*Work to complete*: Transcribe the entries below line for line, changing nothing.

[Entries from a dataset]

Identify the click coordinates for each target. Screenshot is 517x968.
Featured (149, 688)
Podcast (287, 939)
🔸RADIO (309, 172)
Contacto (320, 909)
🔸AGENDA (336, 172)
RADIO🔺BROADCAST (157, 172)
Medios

*Exercise output*:
Identify the click coordinates for each target. Screenshot is 517x968.
Featured (149, 688)
Podcast (287, 939)
🔸RADIO (309, 172)
Contacto (320, 909)
🔸AGENDA (336, 172)
RADIO🔺BROADCAST (157, 172)
Medios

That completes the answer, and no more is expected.